The problem: You set the threshold too low to maximize hit rate, and now users are getting wrong answers. “How do I cancel my subscription?” matches “How do I upgrade my subscription?” and users get instructions for upgrading when they want to cancel.

The fix:

• Start conservative (0.92+) and lower gradually while monitoring quality
• Implement query-specific thresholds. Some query types tolerate lower thresholds than others.
• Add a confidence backoff: if the cached response seems off-topic based on keyword overlap, treat it as a miss even if similarity is high.

Ignoring Privacy and Multi-Tenancy

The problem: User A’s personalized query gets cached, and User B receives User A’s personalized answer because the queries were semantically similar.

The fix:

• Scope caches appropriately. User-specific queries need user-specific cache keys.
• Never cache queries containing PII or sensitive data without proper scoping.
• Implement tenant isolation for B2B applications. Each organization should have its own cache namespace.
• Audit cached content regularly for accidentally stored sensitive information.

Caching Non-Deterministic or Creative Outputs

The problem: You cache creative writing prompts or brainstorming queries. Users expect variety but get the same cached response every time.

The fix:

• Identify query types that shouldn’t be cached (creative, generative, exploratory)
• Use query classification to route non-cacheable queries around the cache
• For some use cases, cache multiple responses per query and randomly select from them

Practical Checklist for Implementing Semantic Caching

Ready to implement semantic caching? Here’s your action plan:

Phase 1: Foundation

• Choose an embedding model: Start with text-embedding-3-small (OpenAI) or all-MiniLM-L6-v2 (local)
• Select a vector store: Redis with vector search, pgvector, or Pinecone
• Define cache scope: Global, tenant-scoped, or user-scoped based on your application
• Set initial threshold: Start at 0.90-0.92 (conservative)
• Configure TTL: Start with 1-hour TTL, adjust based on content stability

Phase 2: Implementation

• Build the cache lookup flow: Embed query, search similar, check threshold
• Add cache write on miss: Store embedding, query, and response
• Instrument metrics: Hit rate, latency, token savings
• Add logging: Log cache hits/misses with similarity scores for debugging

Phase 3: Rollout

• Start with one high-traffic, stable endpoint: FAQ bot, documentation search
• Shadow mode first: Log what would be cached without serving from cache
• Gradual rollout: 10% of traffic, then 50%, then 100%
• Monitor quality: Review cached responses, check user feedback

Phase 4: Optimization

• Tune threshold: Lower gradually while monitoring error rate
• Extend TTL: If content is stable, increase cache duration
• Add hybrid caching: Exact match layer in front of semantic layer
• Consider domain-specific embeddings: If false positives persist

Conclusion

Semantic caching transforms how LLM applications handle scale.
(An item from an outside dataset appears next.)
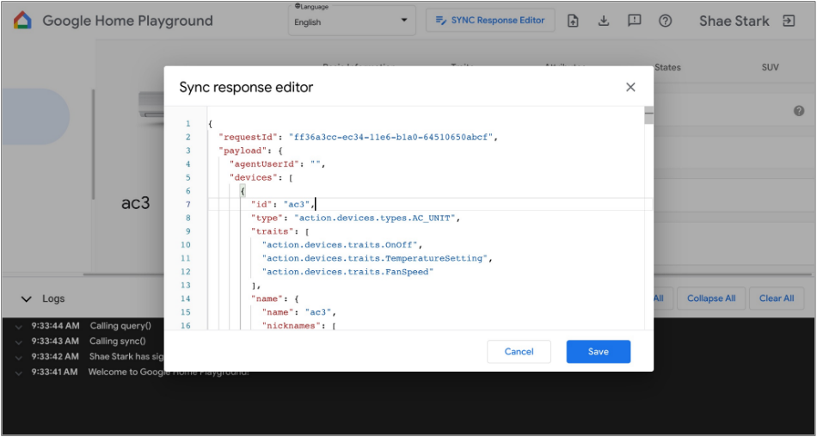The width and height of the screenshot is (817, 437).
Task: Open the help question mark icon
Action: point(666,21)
By recognizing that “What is Python?” and “Tell me about Python” are the same question, you can serve the second query in milliseconds instead of seconds, at zero token cost instead of hundreds.

The key takeaways:

• Semantic caching matches by meaning, using embedding similarity instead of exact string matching
• Real-world impact is substantial: 80-88% cost reduction and similar latency improvements are achievable
• Start conservative: High threshold (0.90+), short TTL, narrow scope. Expand once you’ve validated quality.
• Measure everything: Hit rate, latency distribution, and error rate tell you if the cache is helping or hurting
• Watch for pitfalls: Stale responses, over-aggressive matching, and privacy leaks are the common failure modes

If you’re spending significant budget on LLM API calls and seeing repetitive query patterns, semantic caching should be near the top of your optimization list. The implementation isn’t complex, and the payoff compounds with every similar query you serve from cache.

AI gateways like ScaleMind, Portkey, and Helicone include semantic caching as a built-in feature, letting you enable it without building the infrastructure yourself. Whether you build or buy, the economics of semantic caching are hard to ignore once you’re running LLMs in production.